I have a problem with television. It's terrible. There's nothing on. Yet I can't ever seem to turn it off. And it's not like really I watch. It's just white noise in the background, or if my eyes are on the screen, I'm not quite paying attention. There are exceptions, of course, but it's frustrating that the first thing I do when I get home is flip on the TV. I'll occasionally turn on some music (more so now that my lovely got me a sweet iPod Sound Dock for Christmas), but my first impulse is "See what's on." Like I'll miss some freakin' awesome show about ... you know, some freakin' ... awesome ... thing. There are a few shows we watch, sure, but there are also nights where we flip channels endlessly trying to find something of passable interest to watch.

Baseball season is another matter, however. Because we are currently in the barren wasteland that is the off season, y'all have been spared my going on and on about the Red Sox starting rotation or the Manny situation, but rest assured, pitchers and catchers report one month for tomorrow - and, no joke, I got all giddy when I wrote that – so Sox posts are on their way! Anyway, during baseball season, the TV is tuned to baseball all the time and all is right with the world.

Yet I love the nights where we have something going on - we're talking or we have friends over or we just want to listen to music and hang on the couch - and turn the TV off. I love that moment where the decision is made that this moment is more interesting than anything on that screen so let's turn it off and continue, uninterrupted.

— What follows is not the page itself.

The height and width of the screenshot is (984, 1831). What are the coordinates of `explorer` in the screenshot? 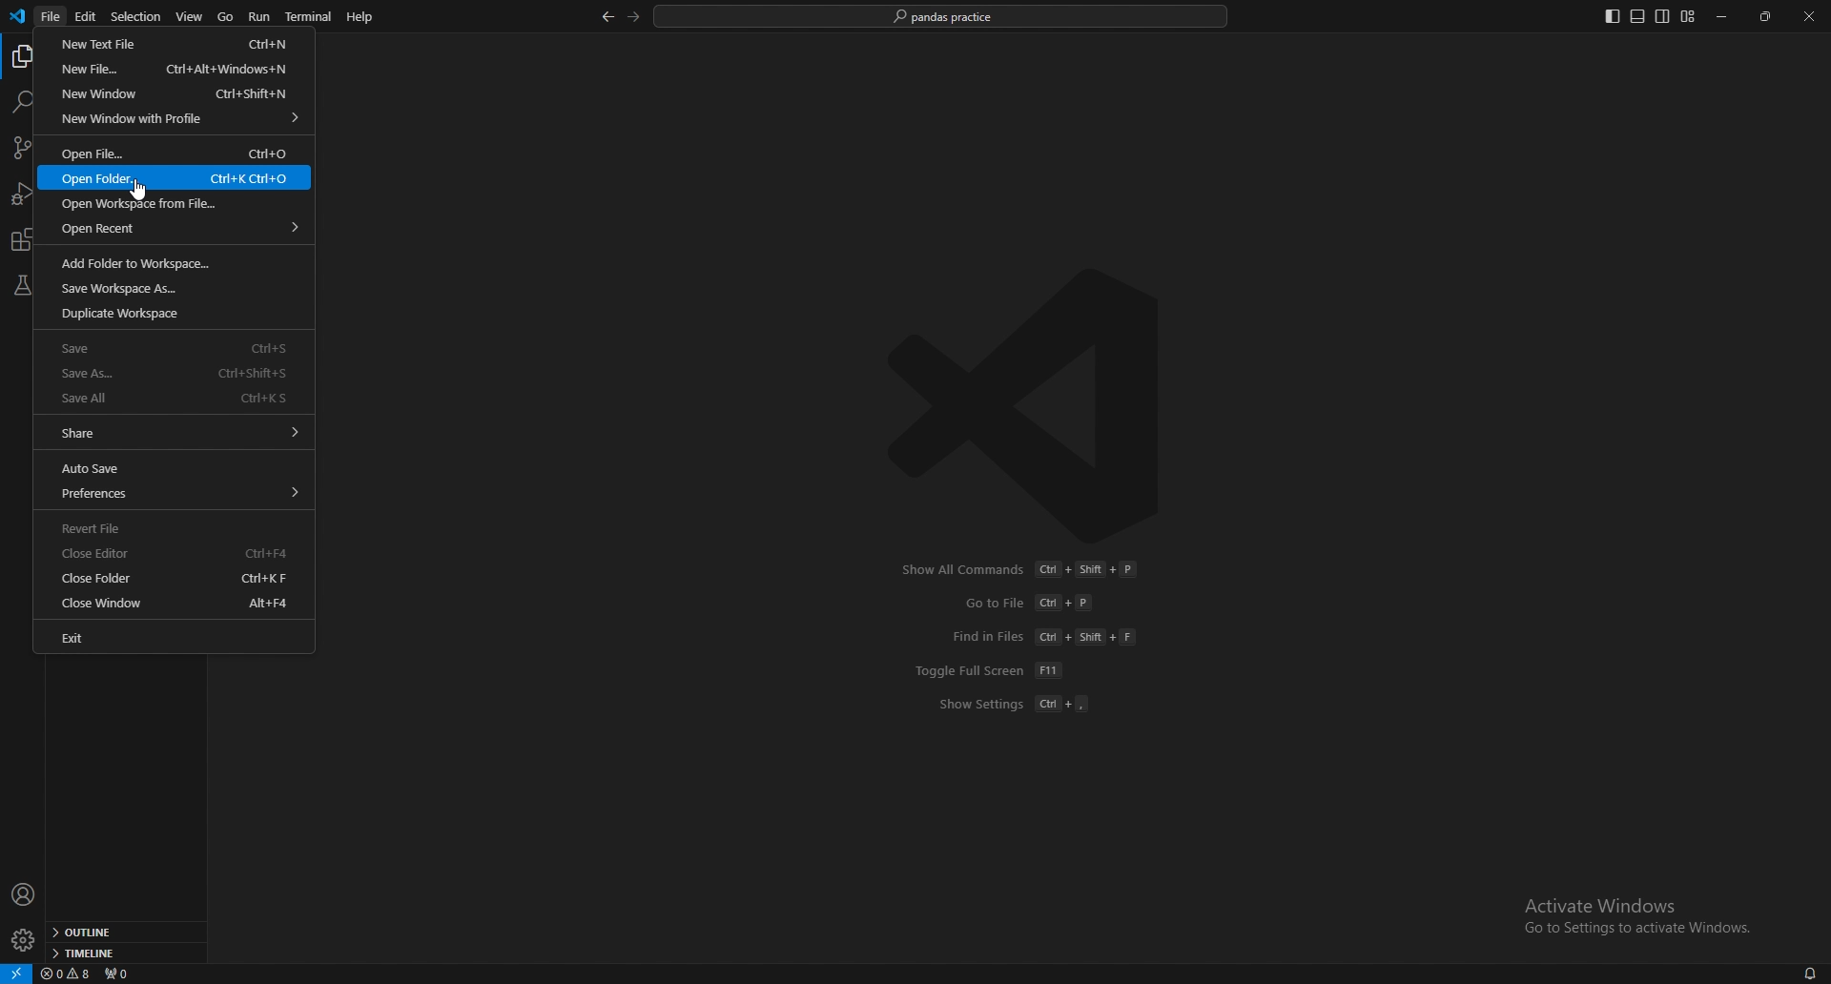 It's located at (25, 57).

We had a good friend, who we hadn't seen in a month or so, over Friday night. We usually find our way into interesting and wide ranging conversations whenever we get together, or we can also find ourselves watching some exceptionally bad movie (and have a grand old time doing that), but this is about a night we turned the TV off and just talked. There was no complaining about this, that or the third, as my friend likes to say, a trap that we can sometimes easily fall into. We wandered a great, wide stretch of highway, making many detours. Work, travel, books, movies, acting, directing, wine, baseball, relationships, politics, thoughts, questions, beliefs, outlooks. You know, Life crammed into three and a half hours.

It seems ridiculous that one of the things I need to remind myself about as I try to expand my circles of solace, interests and pursuits is to watch less TV. It’s a creature comfort and I’m trying to not be as comfortable anymore. Whether it’s for a few hours, a night, maybe a week, whatever, but if it makes me pick up a book, a pen or a sketchbook at least I’ll do something more creative than watch a Seinfeld episode for the fifth or sixth time.